Mr McCarthy has helped set up a new group in Sheffield where he lives, to encourage men to talk to each other.

He said: “Let’s talk about it. Let’s be open about it. Let’s bring it out of the shadows.

“Suicide is lurking in a dark corner and, I think partly because of that, it doesn’t get the funding it deserves in terms of suicide prevention, it doesn’t get the attention it deserves.

“This is the biggest killer of men under 45 in the UK. If that was anything else, we’d be talking about how do we solve that?”

Ross McCarthy struggled with severe depression for a decade (family handout/PA)

He said: “Men in particular, I think, are ashamed and embarrassed to talk about their mental health.

“We’ve got phrases like, Man Up and Big Boys Don’t Cry, and all that kind of stuff. And I think it reflects this cultural attitude towards men and emotion.

“We’ve got to talk about these things because bottling it up has led to really serious problems – really serious problems.

“We’re losing far too many good people, men and women, to suicide.”

The new Talk Club group met at Sheffield United’s Bramall Lane ground for the first time this week.

Mr McCarthy said the club has been extremely supportive and he is hoping the idea will spread across the football world, with its direct access to young and middle-aged men.

He said: “As the title suggests, it’s just a safe, non-judgmental, confidential place where men can go and open up, talk about their feelings, why they feel the way that they do, how they think they might be able to improve their feelings.

“Lots of us go to the gym to try and make a physical improvement but Talk Club is a gym for the mind.”

Mr McCarthy said his son, who lived in Stockton-on-Tees, was completely devoted to his family and was due to marry Charlotte but their plans had been put on hold by the pandemic.

“He really made us laugh as a family,” he said. “We’ve got some great memories that we cling on to.

“I think despite everything, there was hope.

“Given the right medical support, I think Ross could have survived.

“I think to have been put on a six month waiting list after 10 years of struggling also had a devastating impact. That was something that he found difficult to understand.”

Mr McCarthy said: “I just don’t have the words to explain how much we miss him every day.

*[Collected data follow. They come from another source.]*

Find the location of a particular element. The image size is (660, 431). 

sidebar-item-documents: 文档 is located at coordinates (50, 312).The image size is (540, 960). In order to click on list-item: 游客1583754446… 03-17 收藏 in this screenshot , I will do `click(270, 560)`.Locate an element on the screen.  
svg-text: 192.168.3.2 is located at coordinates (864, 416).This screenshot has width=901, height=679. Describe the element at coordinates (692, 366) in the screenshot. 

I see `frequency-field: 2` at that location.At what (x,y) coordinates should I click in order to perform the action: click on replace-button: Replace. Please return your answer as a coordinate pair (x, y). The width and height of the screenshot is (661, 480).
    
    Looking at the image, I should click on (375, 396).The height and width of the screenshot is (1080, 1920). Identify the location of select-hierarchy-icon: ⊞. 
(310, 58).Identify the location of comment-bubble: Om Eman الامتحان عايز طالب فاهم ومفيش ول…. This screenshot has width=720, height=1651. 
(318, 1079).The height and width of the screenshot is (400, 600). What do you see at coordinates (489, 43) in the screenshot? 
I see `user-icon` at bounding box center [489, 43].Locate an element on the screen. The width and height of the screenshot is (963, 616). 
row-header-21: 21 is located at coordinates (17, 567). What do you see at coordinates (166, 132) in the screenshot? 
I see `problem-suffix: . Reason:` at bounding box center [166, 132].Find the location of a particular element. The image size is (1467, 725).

“But he’s there with us and I like to think that he’s sort of looking down on all of us with the charity work and thinking ‘yeah, they’re doing what I asked them to do’.”

Mr McCarthy presented BBC’s Look North regional news programme in Leeds before becoming Sky News’s bureau chief in Manchester.

More than £24,000 has been raised in memory of Ross for Campaign Against Living Miserably (CALM) and more details can be found at www.justgiving.com/remember/844507/Ross-Mccarthy.

Mr McCarthy said tickets are still available for a fundraising gala dinner in Sheffield on October 8 which he hopes will be a celebration of his son’s life.